That's correct. The proper way to evaluate anyone's comments is on the content of them. I questioned the merits of them, starting with the idea that if one shows "bias" against Trump (and that's pretty obvious and was known to the defense, since she admits to being a former Democratic candidate for Congress) that's not a showing of "bias" against Stone, i.e. the defendant.
Further, if the defense knew of this anti-Trump alleged bias, and again, being a partisan Democrat and candidate for office makes this a high likelihood, and the defense didn't challenge her on that, or ask that she be stricken for cause or not, then I don't see the problem. Napolitano doesn't allege this woman tried to hide her Democratic party allegiances, and Stone's defense team apparently didn't care enough about it to strike her or even really question her about this 'bias' so why does the defense get a do-over?
You're a lawyer who knows the system - what am I missing?
I honestly didn't go that deeply into it because Adverse says whatever Trump or his defenders say. Trump attacks foreperson (I assume because Fox dug it up), Adverse starts this thread. But right off the bat he was doing what he accused others of from the opposite direction.
He quotes: "The is also a former Memphis school board member who has written a slew of political posts on social media, some of them negative to President Donald Trump...She wasn’t the only juror harboring such views. Another Stone juror was an “Obama-era press official with admitted anti-Trump views,”... "
I have no idea if the source is legit, but it sounds suspect (heavy dot com). I'm not sure I'm recalling a federal appeal about seating biased jurors that I've dealt with. State-side in MA, you have to ask the judge to excuse the juror for cause. You still cannot raise the claim on appeal unless you exercise a peremptory challenge (you get 12 for a felony case in MA, generally, but can request more) AND you use up all of your peremptories. (A peremptory is the lawyer getting to boot a juror during jury selection for no stated reason. Exercise of a peremptory can be objected to by the other attorney, but you only win the objection and keep the juror if the judge finds the peremptory was aimed at the person because of an "ism", ie, kicking off black jurors. it is extremely hard to win this. Federally, a
Batson challenge; MA, a
Soares challenge)
Your claim is
then about jurors who should have been excused, weren't excused, and whom you had to exercise peremptories on to kick off the jury.

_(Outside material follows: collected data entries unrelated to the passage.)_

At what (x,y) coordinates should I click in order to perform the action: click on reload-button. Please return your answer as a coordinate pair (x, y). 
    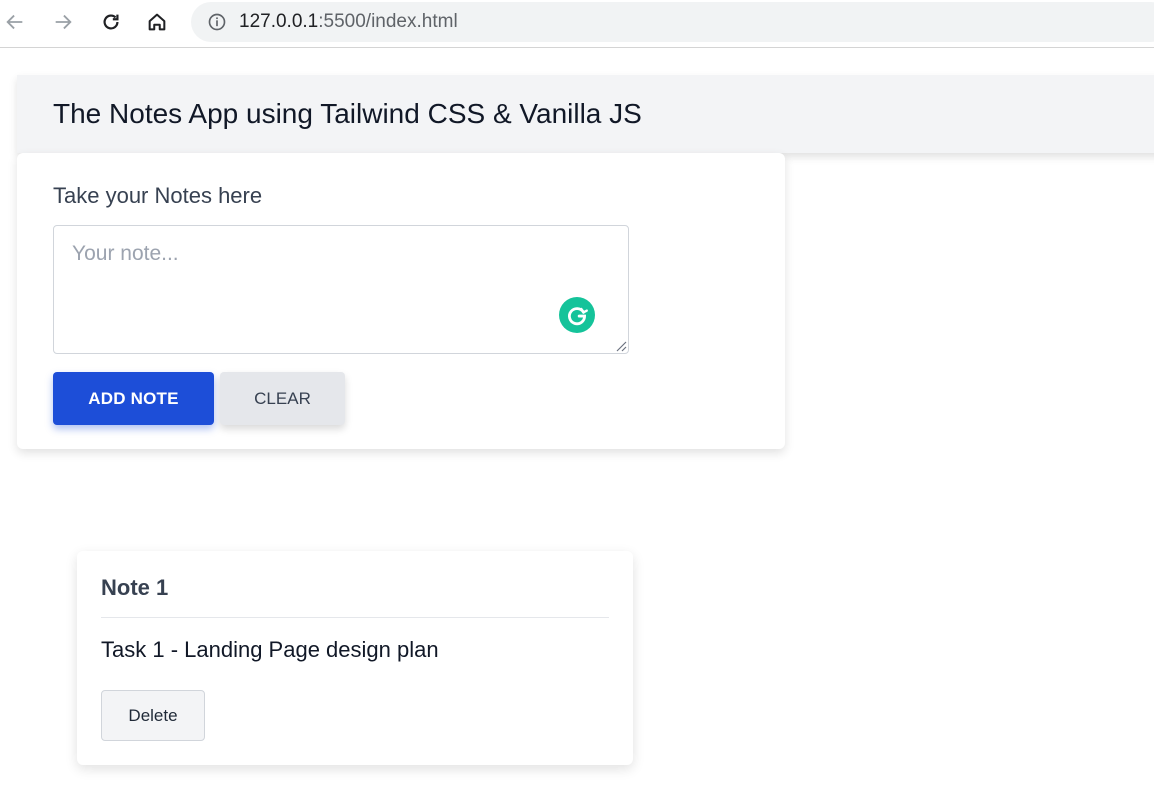
    Looking at the image, I should click on (111, 22).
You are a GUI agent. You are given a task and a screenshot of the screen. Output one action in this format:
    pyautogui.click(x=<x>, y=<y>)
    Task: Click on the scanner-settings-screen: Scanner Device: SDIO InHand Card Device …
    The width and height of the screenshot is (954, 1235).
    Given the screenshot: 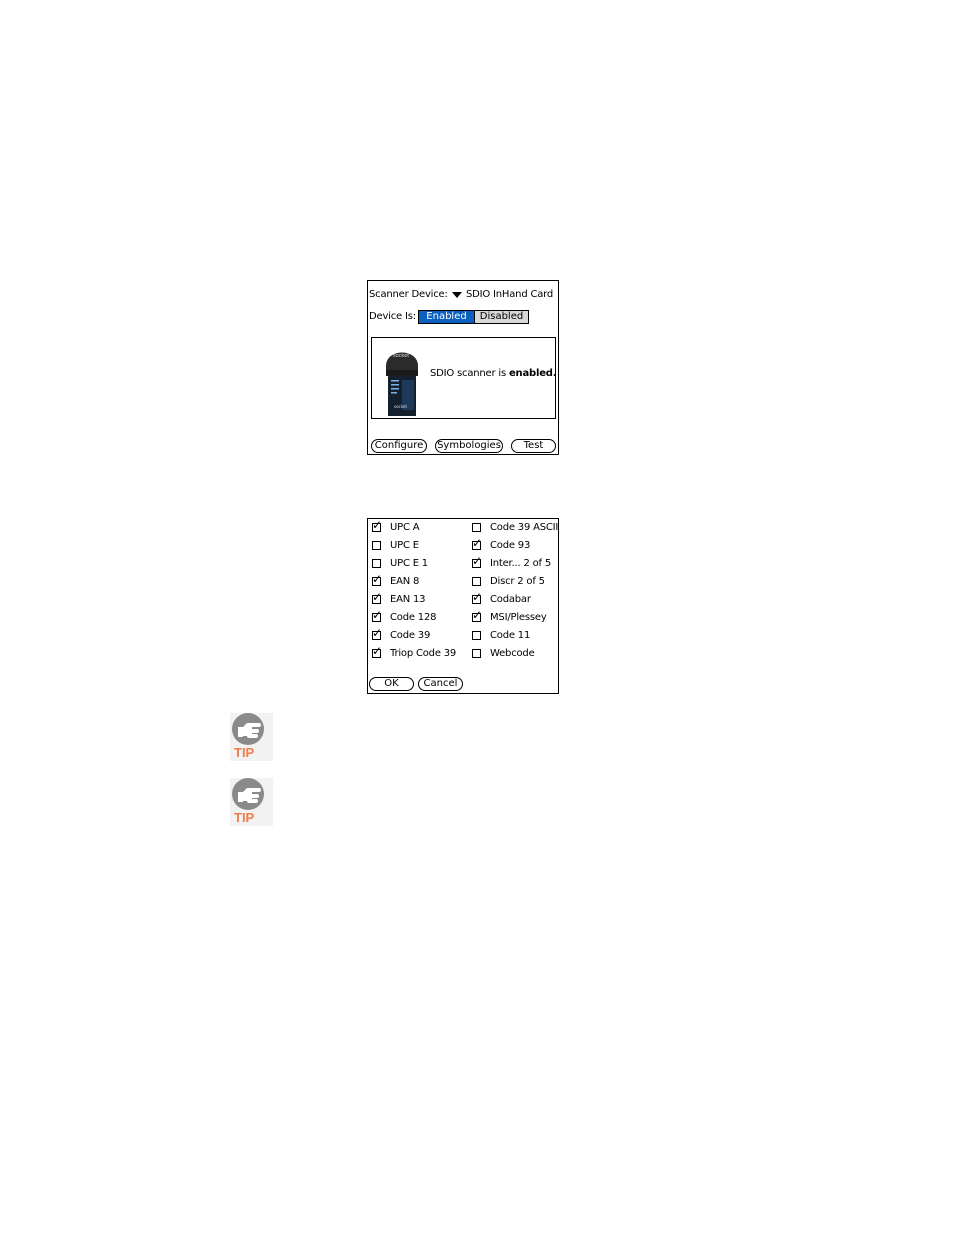 What is the action you would take?
    pyautogui.click(x=463, y=368)
    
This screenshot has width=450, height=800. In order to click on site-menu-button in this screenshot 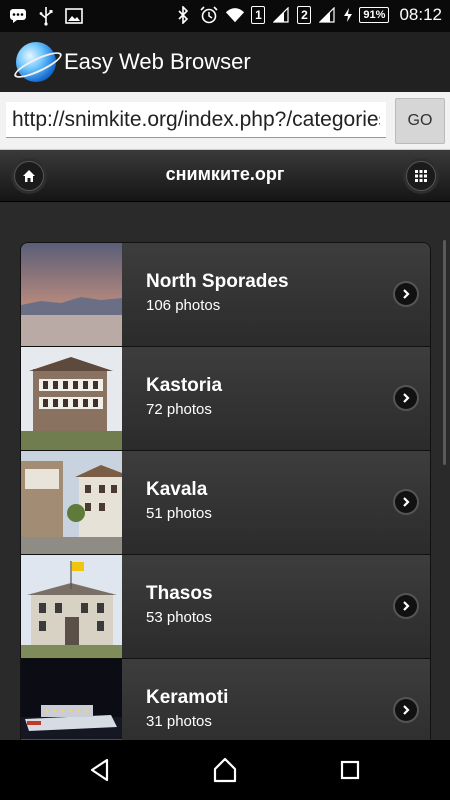, I will do `click(421, 176)`.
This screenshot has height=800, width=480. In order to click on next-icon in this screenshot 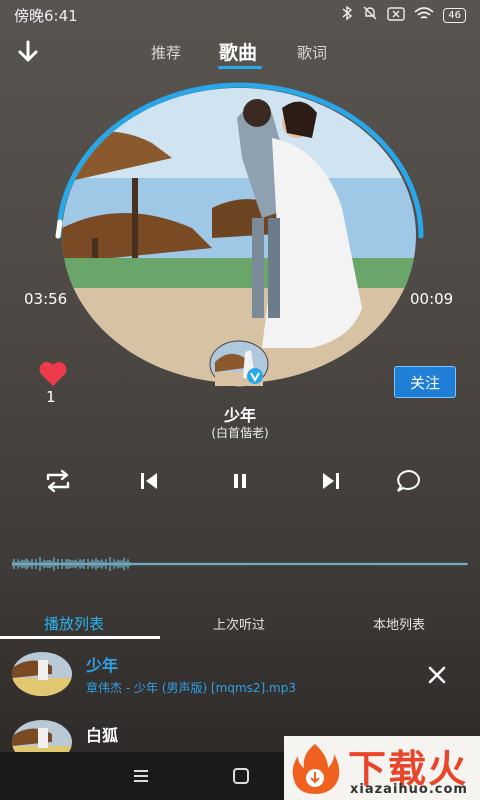, I will do `click(331, 481)`.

Edit: you have to use up ALL your peremptories to make the claim, since the argument is "Defendant had to accept these people as jurors because the judge's error left him with no more peremptories". Federally, the test may be different. One only really knows the issues one has had to research in one's own cases. The rest....generalities.
That's the first thing I'd wonder about. The second is whether or not defense counsel actually moved to excuse the juror. If the defense didn't, the argument would have to be ineffective assistance of counsel for not moving to excuse. Legal mumbo-jumbo aside, that means it's even harder to win (almost always even harder).
It's hard to say anything meaningful without reading the transcript of jury selection at the least. I doubt this is going anywhere, but I'm certain Adverse doesn't have a clue. I'm not sure what the latest fed stats are, but the last time it was looked into, something like 8% of appeals concerning
preserved issues won. 92% lost. But a preserved issue is one the defendant objected to adequately at trial. There are plenty of cases without preserved issues, which makes it even harder to win. The total percentage of criminal appeals that win is even smaller. Probably smaller federally, for other reasons. But even if it's the same... one never has a good chance of getting a new trial.
Which is why I often find myself wondering why I went into appeals.